I am a post-doctoral Career Development Fellow at The Queen’s College and the Department of Economics, University of Oxford. Prior to coming to Oxford in 2019 I received my PhD from the European University Institute, Florence, Italy. Before that I completed my undergraduate studies at Utrecht University, the Netherlands, and obtained my graduate degree with scholarship from the Barcelona Graduate School of Economics. During my studies I have also been a visiting scholar at Washington University in St. Louis, University of Madison, Wisconsin and the Bank of England.
I am the lead Economics tutor at Queen’s and as such organise the Economics side of the Philosophy, Politics and Economics (PPE) degree as well as teach Macroeconomics to Queen’s PPE students. I also teach Macroeconomics classes for MPhil students at the Department of Economics.
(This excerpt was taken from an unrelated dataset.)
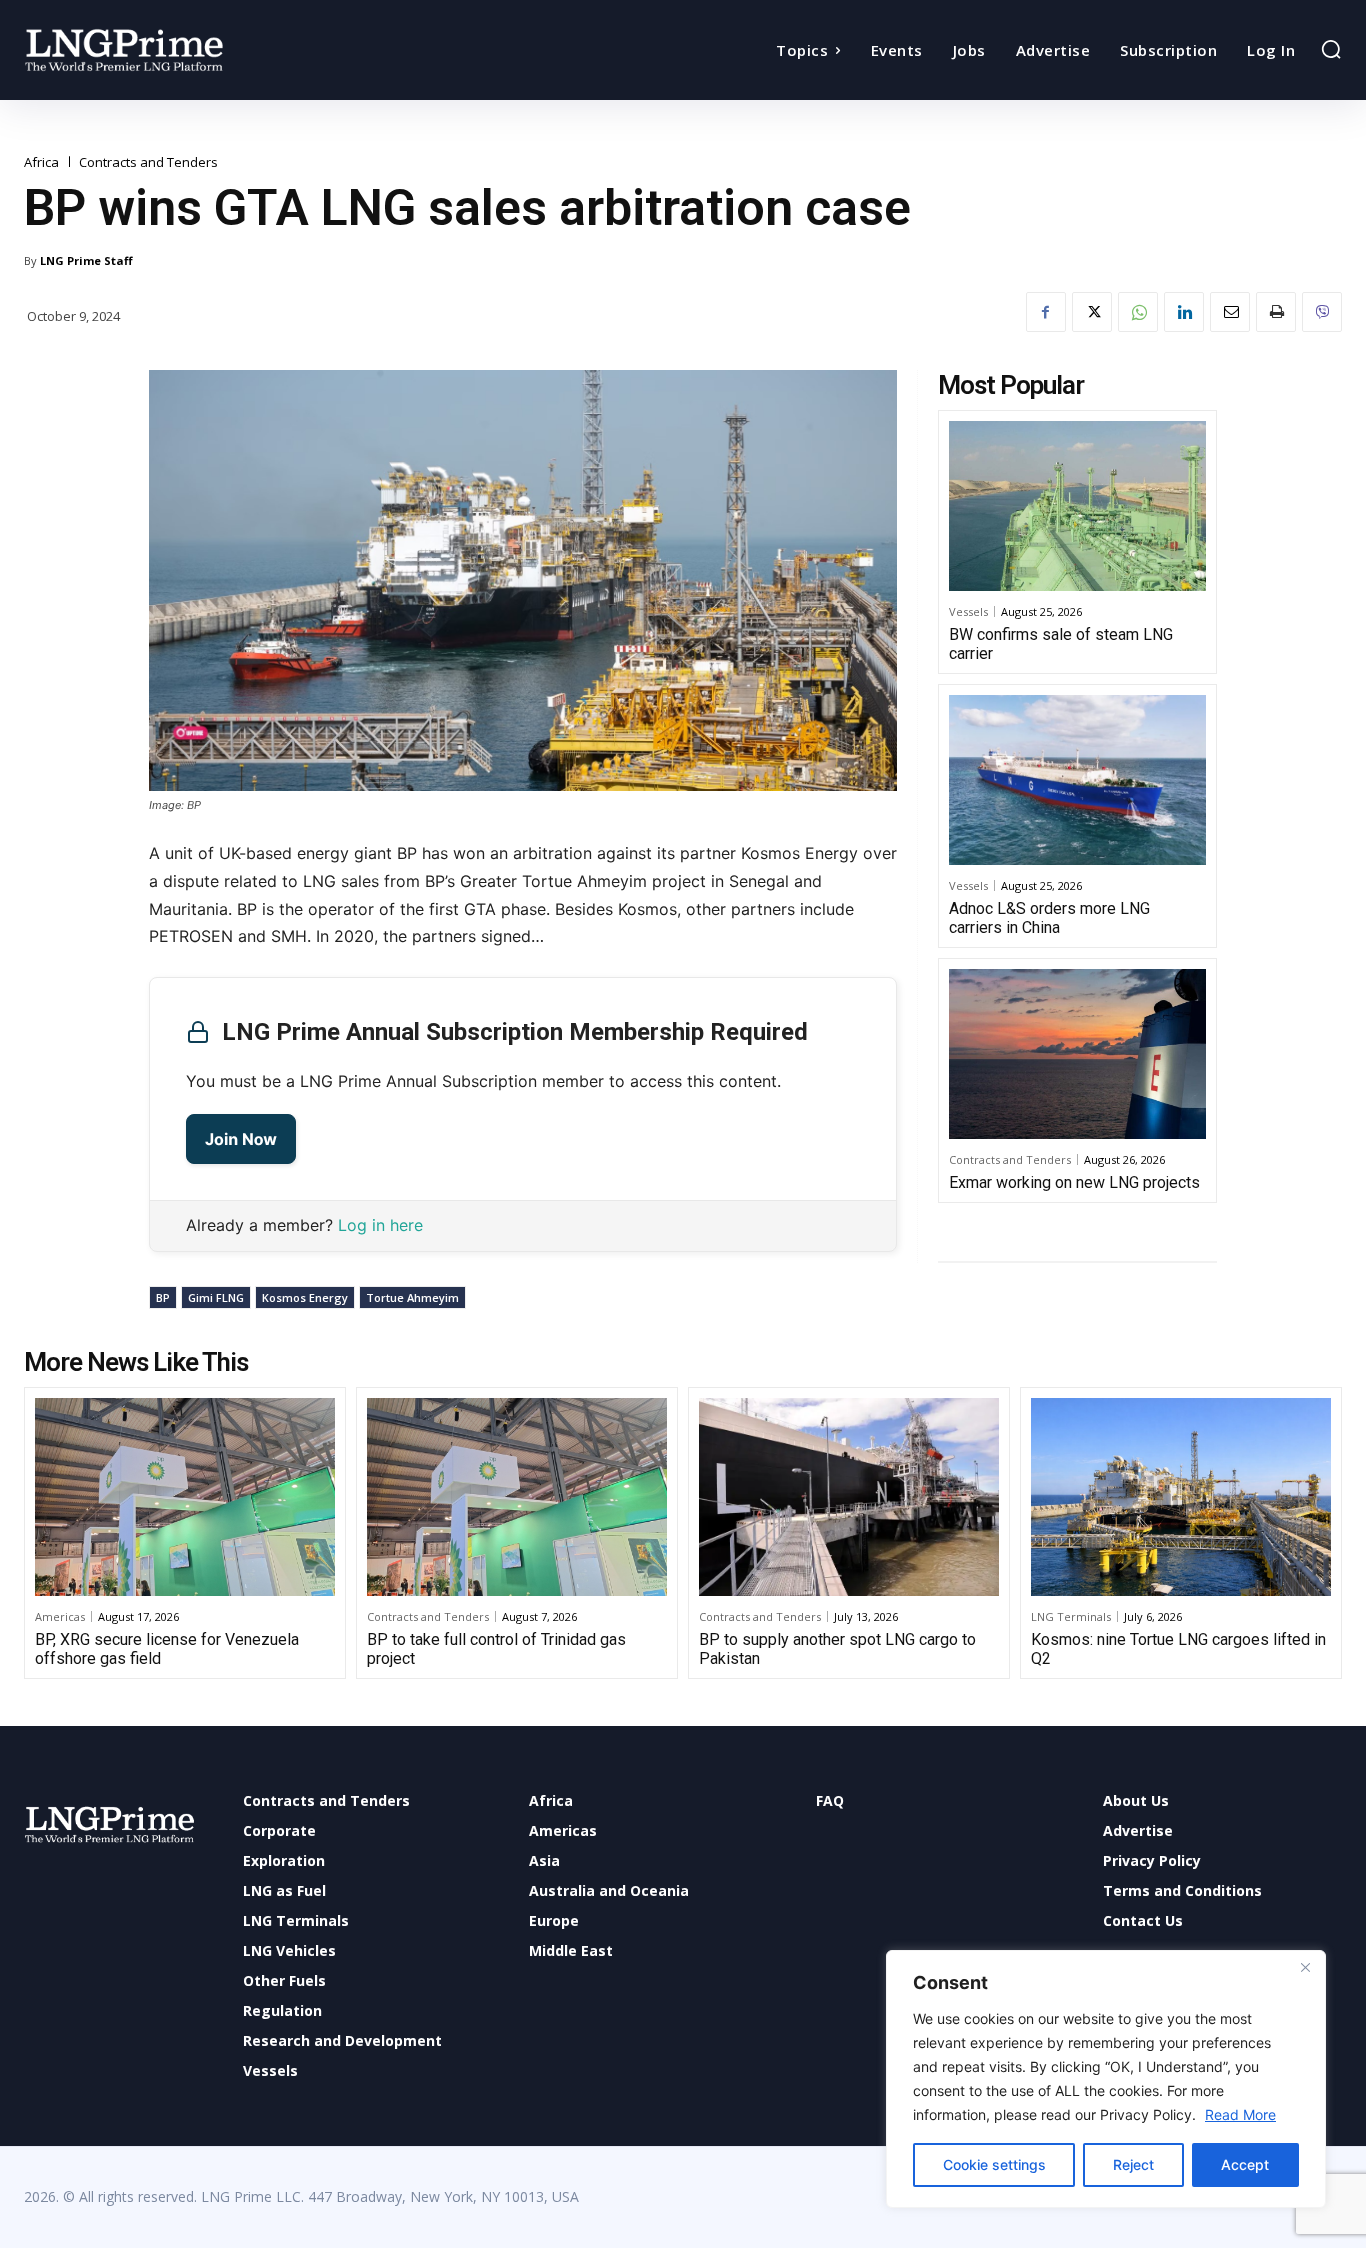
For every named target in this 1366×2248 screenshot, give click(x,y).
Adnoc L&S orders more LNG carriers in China (1049, 918)
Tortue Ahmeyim (412, 1297)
My research explores two distinct topics in economics. One of them is the study of the importance of expectations, bounded rationality and incomplete knowledge in understanding macroeconomic phenomena. The second focuses on cross-country differences in productivity and firm dynamics, and in particular the role that technology-skill complementarities play in their evolution. Although seemingly unrelated, I view my work on expectations and deviations from rationality as my business cycle side, while my research on cross-country differences has a structural long-term focus.